I live long enough to remember the years when the “wow” effect from new software all but disappeared. It was some time between 2000 and 2005. Previously, every new software package had been filled with mind-blowing functions that made our lives easier and more pleasant, and most importantly, they worked. Coincidentally, that is when hordes of developers poured to the Internet, which had become affordable right before. They began to offer their free, open-source projects to everyone, no questions asked. And that is when Cancel Culture took its first, soft steps into our societal fabric.
The root cause lies in the domain of psychology: software developers back then were highly educated university graduates, each with their inflated ego. They spent lots of money on their degrees; they were told that the world will depend on the fruits of their labor; they were under the impression that they are about to shape the future. But instead those pesky users came back with bug reports. The developers’ natural reaction? It was to silence them. The developers could not resist because it can be so simply achieved: in a few mouse clicks or key presses, your detractor is gone. The temptation was irresistible. And so civilization fell but failed to notice it.
Having learned from the lessons of USENET, where there was no way to ban users, which had become important the moment USENET came under attack by spammers, the creators of online forum software built the ban function into their products. That was when Cancel Culture instantly took human civilization into a choke hold that it is never going to release. The developers of free, open-source products should have demonstrated their civic awareness, courage, and adherence to the principles that they had been paying lip service to and refused to build the ban function in. They should have denounced it. But instead they offered and celebrated it. By playing along with everyone who wanted to silence critics, they shot the messenger, instead of addressing the root cause: the impunity of those who commercialized the Internet by disrespecting the rules of resources, i.e. the spammers. This was a band-aid solution that did not address the root cause but diverted attention and created more problems than it solved.
From the abodes of the free, open-source software developers, Cancel Culture spread quickly as everyone realized how simple it is to silence critics: click, and they are gone. None gave a passing thought to the side effects of doing so. None became concerned that by falling to temptation of silencing critics, we send a clear message to those against whom human rights and freedoms had been devised and crafted, i.e. to the governments and bureaucracies of all sorts. The latter immediately heard and heeded it: that we do not value our freedoms that we proclaim, that we do not live by that which we demand, that we do not apply to everyone that which we take for granted.
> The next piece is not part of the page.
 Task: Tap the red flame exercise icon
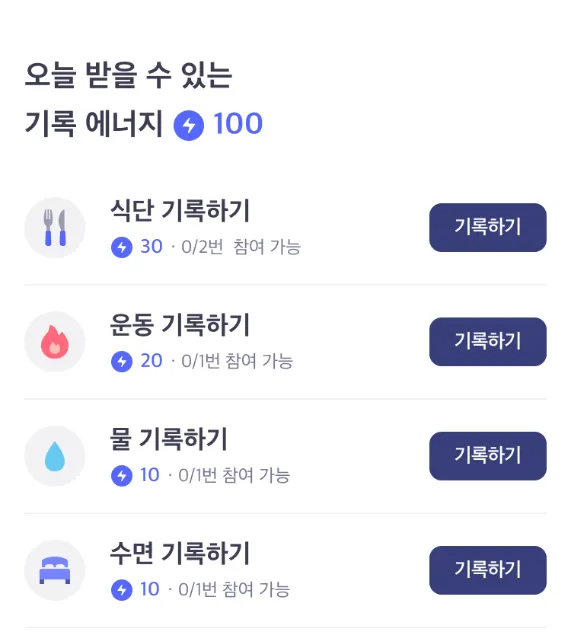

And they immediately came down on us with the crushing force. Today, we no longer enjoy the same freedom of speech that we had been enjoying in the preceding decades.
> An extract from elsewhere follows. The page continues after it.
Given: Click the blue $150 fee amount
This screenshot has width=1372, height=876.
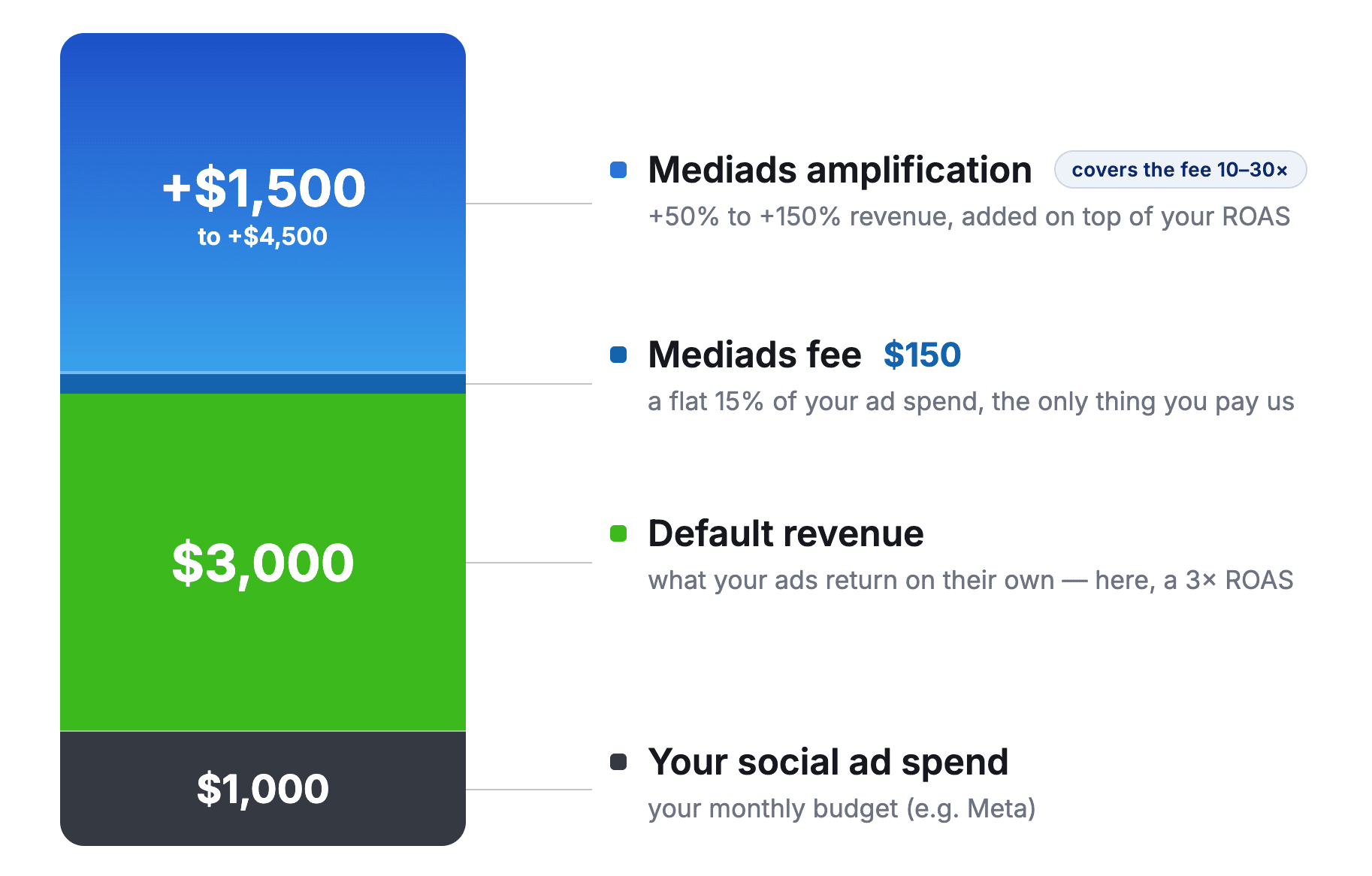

Stupid is as stupid does. The free, open-source software developers behaved stupidly. They could have realized that and corrected their behavior, but they failed or chose not to. For some reason, they and everyone are enjoying the same self-destructive behavior more and more, to the delight of everyone whom our freedoms make cringe. And so we fall and plunge under the iron sole of everyone for whom individual freedoms are affront to their urge to dominate and rule.
Congratulations, you, highly educated developers of free, open-source code! You have ruined it for everyone. Now, we live in the world in which we can no longer speak our mind, in which the shaming and cancelling someone for speaking their mind has become the norm and is perceived as something natural, ordinary, and customary. Oh, how wrong you are, and you will live to realize it. Your awakening will be rude, but it will be too late. This is what falling for a temptation does to people.